Nasza Loteria SR - pasek na kartach artykułów

Pieniądze z reklam na wiatach mogą jednak trafiać do miasta

Arkadiusz Maciejowski
Zyski z reklam mogą znacząco przewyższać koszty zakupu wiat
Zyski z reklam mogą znacząco przewyższać koszty zakupu wiat fot. Andrzej Wiśniewski
Finanse. Kraków mógłby zarobić 360 mln zł na wynajmowaniu przystanków. Te pieniądze dostanie firma AMS.

Pojawiła się szansa na to, żeby miasto zaczęło zarabiać grube miliony złotych na reklamach umieszczonych na wiatach przystankowych. Po naszym wtorkowym artykule pt. "Pasażerowie przestaną moknąć, ale fortuna znów trafi w prywatne ręce" Krakowskie Biuro Festiwalowe zapowiada rozmowy z Zarządem Infrastruktury Komunalnej i Transportu w sprawie możliwości przejęcia i zarządzania krakowskimi wiatami.

Czytaj także: Pasażerowie przestaną moknąć, ale fortuna znów trafi w prywatne ręce >>

Przypomnijmy, że ogromne kontrowersje wzbudziła nowa umowa, którą ZIKiT zawarł ze spółką AMS. Co prawda, wymieni ona ponad 500 starych wiat przystankowych na nowe oraz ustawi je dodatkowo w 100 w miejscach, gdzie obecnie pasażerowie muszą oczekiwać na tramwaje i autobusy pod gołym niebe, ale w zamian za postawienie konstrukcji i jej utrzymywanie (m.in. regularne czyszczenie) AMS może pobierać opłaty za zawieszenie na wiatach reklam.

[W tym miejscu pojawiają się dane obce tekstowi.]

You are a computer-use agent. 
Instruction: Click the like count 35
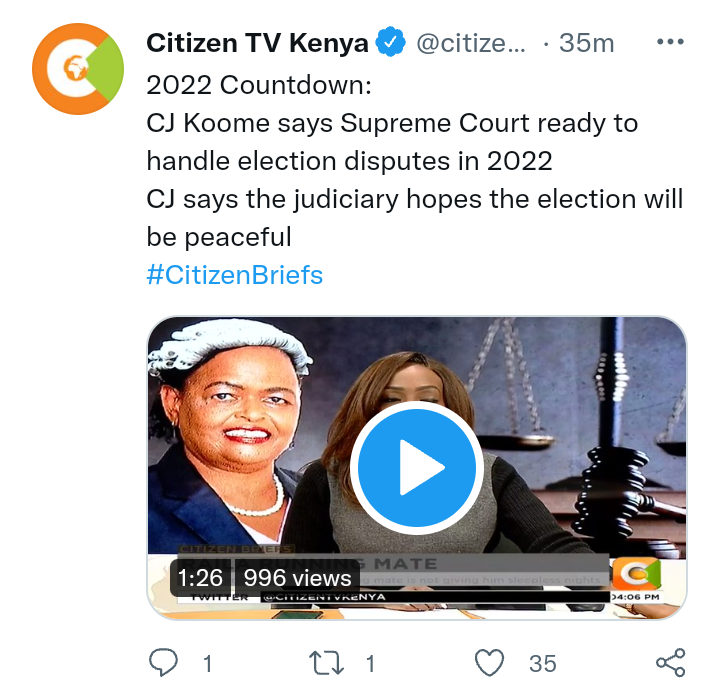(542, 664)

Problem w tym, że gdyby miasto samo zdecydowało się na zakup zadaszeń, mogłoby potem zarabiać grube miliony właśnie za umieszczanie na nich reklam. Tymczasem zyski przez ponad 20 lat (bo aż na tyle została podpisana umowa) trafią właśnie do AMS. A wpływy za reklamy mogą być gigantyczne - nawet 360 mln zł.

Zakup i ustawienie 600 wiat, czyli tylu, ile ma w koncesji zapisanych AMS, to koszt około 12 mln zł. Zazwyczaj wiaty mają po dwie gabloty na reklamy o wymiarach 1,2 na 1,8 metra. W AMS dowiedzieliśmy się, że jedną taką reklamę na miesiąc można wykupić za 1600 zł. Oznacza to, że firma na reklamach na jednej tylko wiacie może rocznie zarobić ponad 35 tysięcy złotych. Łatwo więc obliczyć, że jeśli tej doświadczonej spółce uda się wynająć wszystkie powierzchnie reklamowe, to przez 20 lat na 600 wiatach zarobić może nawet 360 milionów złotych!

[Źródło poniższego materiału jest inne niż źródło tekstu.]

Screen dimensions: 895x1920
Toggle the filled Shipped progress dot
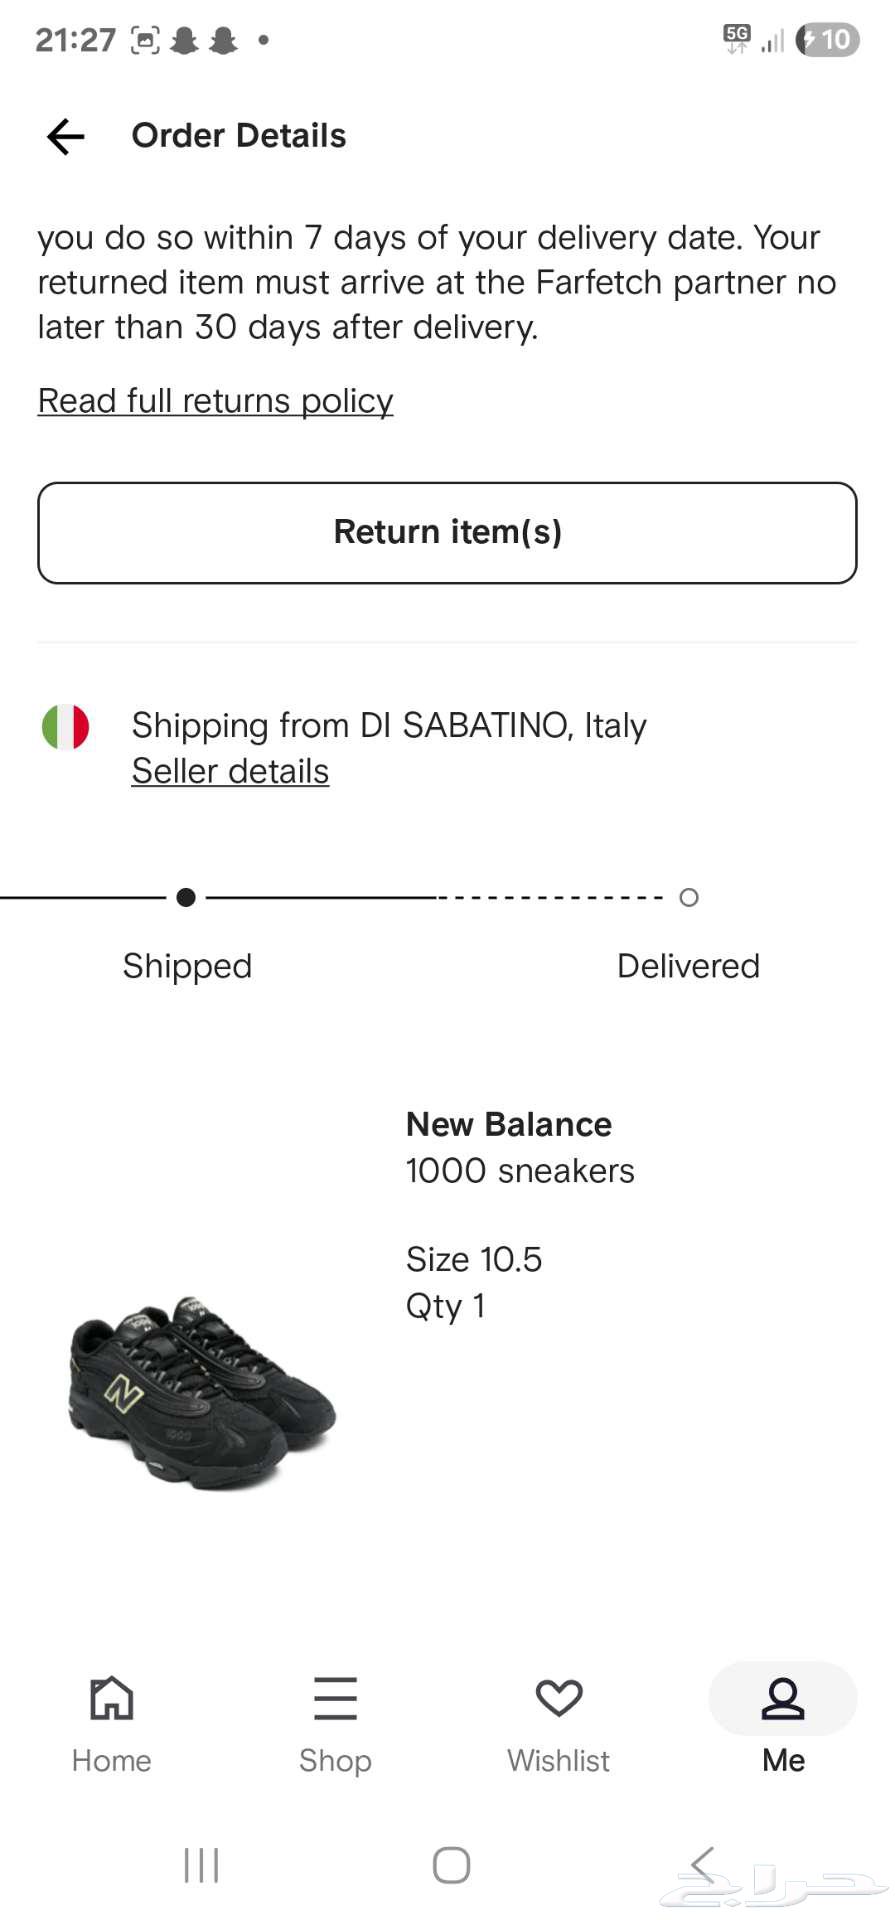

Już we wtorek Edward Porębski, radny PiS, zapowiedział, że sprawę będzie badać Komisja Infrastruktury Rady Miasta Krakowa. Teraz swojego zaniepokojenia nie ukrywają również radni z Platformy Obywatelskiej. - Będziemy oczekiwać od ZIKiT dokładnych analiz i jeśli okaże się, że zyski z reklam mogą znacząco przewyższać koszty zakupu i ustawienia wiat - a wiele wskazuje, że tak jest - to zwrócimy się do prezydenta, aby kolejnymi wiatami zarządzała któraś z miejskich spółek - mówi Wojciech Wojtowicz, radny PO, w poprzedniej kadencji przewodniczący komisji infrastruktury.

Umowy z AMS cofnąć się nie da, ale w tym roku ZIKiT będzie musiał podjąć decyzję, co zrobić z kolejnymi ponad 200 wiatami. W następnych latach wygasać będą inne stare umowy koncesyjne i ZIKiT stanie się właścicielem kolejnych wiat.

Urzędnicy z ZIKiT najpierw tłumaczyli, że przychody z reklam są tylko potencjalne i nie ma przecież żadnej gwarancji, że udałoby się im zdobyć reklamodawców. A w przypadku umowy koncesyjnej to AMS podejmuje pełne ryzyko. Teraz w ZIKiT twierdzą, że... nawet jakby chcieli, to nie mogą zarabiać na reklamach. - Zgodnie z prawem gmina może prowadzić działalność gospodarczą dla zaspokajania potrzeb społeczności lokalnej. Wynajem powierzchni reklamowej nie zalicza się do tego, zatem wykonywanie tego rodzaju świadczeń ze strony ZIKiT byłoby wątpliwe pod kątem zgodności z prawem - twierdzi Michał Pyclik z ZIKiT.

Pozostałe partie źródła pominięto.